__INSTRUCTIONS TO FOLLOW__
Each entry that follows should be retyped exactly.

__DATA EXTRACT__
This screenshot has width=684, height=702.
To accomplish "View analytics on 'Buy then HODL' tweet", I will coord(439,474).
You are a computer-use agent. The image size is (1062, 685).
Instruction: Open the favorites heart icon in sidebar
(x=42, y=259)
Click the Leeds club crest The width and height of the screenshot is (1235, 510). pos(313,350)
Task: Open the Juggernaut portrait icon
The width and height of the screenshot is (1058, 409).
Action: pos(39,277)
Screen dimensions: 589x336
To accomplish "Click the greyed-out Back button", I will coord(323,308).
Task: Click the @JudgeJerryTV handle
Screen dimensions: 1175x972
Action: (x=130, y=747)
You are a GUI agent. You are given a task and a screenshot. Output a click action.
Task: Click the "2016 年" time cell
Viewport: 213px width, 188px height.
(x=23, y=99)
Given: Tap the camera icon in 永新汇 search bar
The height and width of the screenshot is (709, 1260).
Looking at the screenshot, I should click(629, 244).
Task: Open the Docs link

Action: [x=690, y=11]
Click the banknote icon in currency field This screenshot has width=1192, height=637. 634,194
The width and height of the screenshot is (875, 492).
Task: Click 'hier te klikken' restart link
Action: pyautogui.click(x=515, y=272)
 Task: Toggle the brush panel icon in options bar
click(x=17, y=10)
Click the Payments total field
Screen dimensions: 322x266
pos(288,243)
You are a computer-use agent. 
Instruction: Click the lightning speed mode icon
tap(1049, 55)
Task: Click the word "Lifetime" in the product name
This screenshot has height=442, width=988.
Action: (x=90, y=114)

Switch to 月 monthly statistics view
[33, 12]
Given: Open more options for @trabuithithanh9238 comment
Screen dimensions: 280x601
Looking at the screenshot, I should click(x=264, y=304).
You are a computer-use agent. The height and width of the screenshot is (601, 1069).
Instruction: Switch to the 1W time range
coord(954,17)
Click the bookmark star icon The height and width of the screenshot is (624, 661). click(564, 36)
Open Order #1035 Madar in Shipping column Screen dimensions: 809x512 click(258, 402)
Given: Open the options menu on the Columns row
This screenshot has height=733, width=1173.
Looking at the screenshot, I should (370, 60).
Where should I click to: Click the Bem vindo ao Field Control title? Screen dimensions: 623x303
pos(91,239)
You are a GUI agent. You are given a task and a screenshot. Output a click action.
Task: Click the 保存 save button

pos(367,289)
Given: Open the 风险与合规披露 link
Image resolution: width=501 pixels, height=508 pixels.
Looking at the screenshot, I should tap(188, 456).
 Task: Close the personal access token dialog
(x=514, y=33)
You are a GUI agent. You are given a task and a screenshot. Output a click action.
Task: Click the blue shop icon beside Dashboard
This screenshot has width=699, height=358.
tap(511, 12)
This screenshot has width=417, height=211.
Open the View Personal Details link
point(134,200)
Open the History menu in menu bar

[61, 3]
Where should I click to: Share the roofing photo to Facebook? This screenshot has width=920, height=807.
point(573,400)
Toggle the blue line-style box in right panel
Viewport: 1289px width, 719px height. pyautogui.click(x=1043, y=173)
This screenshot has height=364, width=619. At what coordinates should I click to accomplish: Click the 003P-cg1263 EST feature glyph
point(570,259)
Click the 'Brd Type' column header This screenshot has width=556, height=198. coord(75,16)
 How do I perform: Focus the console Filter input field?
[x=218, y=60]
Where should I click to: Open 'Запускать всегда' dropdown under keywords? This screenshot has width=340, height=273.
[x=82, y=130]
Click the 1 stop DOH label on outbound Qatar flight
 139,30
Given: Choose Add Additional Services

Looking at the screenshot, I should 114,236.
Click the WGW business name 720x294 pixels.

__RESPONSE FOR THIS EXERCISE__
This screenshot has width=684, height=702.
To accomplish "View analytics on 'Buy then HODL' tweet", I will coord(439,474).
You are a computer-use agent. The image size is (1062, 685).
Instruction: Open the favorites heart icon in sidebar
(x=42, y=259)
Click the Leeds club crest The width and height of the screenshot is (1235, 510). pos(313,350)
Task: Open the Juggernaut portrait icon
The width and height of the screenshot is (1058, 409).
Action: pos(39,277)
Screen dimensions: 589x336
To accomplish "Click the greyed-out Back button", I will coord(323,308).
Task: Click the @JudgeJerryTV handle
Screen dimensions: 1175x972
Action: (x=130, y=747)
You are a GUI agent. You are given a task and a screenshot. Output a click action.
Task: Click the "2016 年" time cell
Viewport: 213px width, 188px height.
(x=23, y=99)
Given: Tap the camera icon in 永新汇 search bar
The height and width of the screenshot is (709, 1260).
Looking at the screenshot, I should click(629, 244).
Task: Open the Docs link

Action: [x=690, y=11]
Click the banknote icon in currency field This screenshot has width=1192, height=637. 634,194
The width and height of the screenshot is (875, 492).
Task: Click 'hier te klikken' restart link
Action: pyautogui.click(x=515, y=272)
 Task: Toggle the brush panel icon in options bar
click(x=17, y=10)
Click the Payments total field
Screen dimensions: 322x266
pos(288,243)
You are a computer-use agent. 
Instruction: Click the lightning speed mode icon
tap(1049, 55)
Task: Click the word "Lifetime" in the product name
This screenshot has height=442, width=988.
Action: (x=90, y=114)

Switch to 月 monthly statistics view
[33, 12]
Given: Open more options for @trabuithithanh9238 comment
Screen dimensions: 280x601
Looking at the screenshot, I should click(x=264, y=304).
You are a computer-use agent. The height and width of the screenshot is (601, 1069).
Instruction: Switch to the 1W time range
coord(954,17)
Click the bookmark star icon The height and width of the screenshot is (624, 661). click(564, 36)
Open Order #1035 Madar in Shipping column Screen dimensions: 809x512 click(258, 402)
Given: Open the options menu on the Columns row
This screenshot has height=733, width=1173.
Looking at the screenshot, I should (370, 60).
Where should I click to: Click the Bem vindo ao Field Control title? Screen dimensions: 623x303
pos(91,239)
You are a GUI agent. You are given a task and a screenshot. Output a click action.
Task: Click the 保存 save button

pos(367,289)
Given: Open the 风险与合规披露 link
Image resolution: width=501 pixels, height=508 pixels.
Looking at the screenshot, I should tap(188, 456).
 Task: Close the personal access token dialog
(x=514, y=33)
You are a GUI agent. You are given a task and a screenshot. Output a click action.
Task: Click the blue shop icon beside Dashboard
This screenshot has width=699, height=358.
tap(511, 12)
This screenshot has width=417, height=211.
Open the View Personal Details link
point(134,200)
Open the History menu in menu bar

[61, 3]
Where should I click to: Share the roofing photo to Facebook? This screenshot has width=920, height=807.
point(573,400)
Toggle the blue line-style box in right panel
Viewport: 1289px width, 719px height. pyautogui.click(x=1043, y=173)
This screenshot has height=364, width=619. At what coordinates should I click to accomplish: Click the 003P-cg1263 EST feature glyph
point(570,259)
Click the 'Brd Type' column header This screenshot has width=556, height=198. coord(75,16)
 How do I perform: Focus the console Filter input field?
[x=218, y=60]
Where should I click to: Open 'Запускать всегда' dropdown under keywords? This screenshot has width=340, height=273.
[x=82, y=130]
Click the 1 stop DOH label on outbound Qatar flight
 139,30
Given: Choose Add Additional Services

Looking at the screenshot, I should 114,236.
Click the WGW business name 720x294 pixels.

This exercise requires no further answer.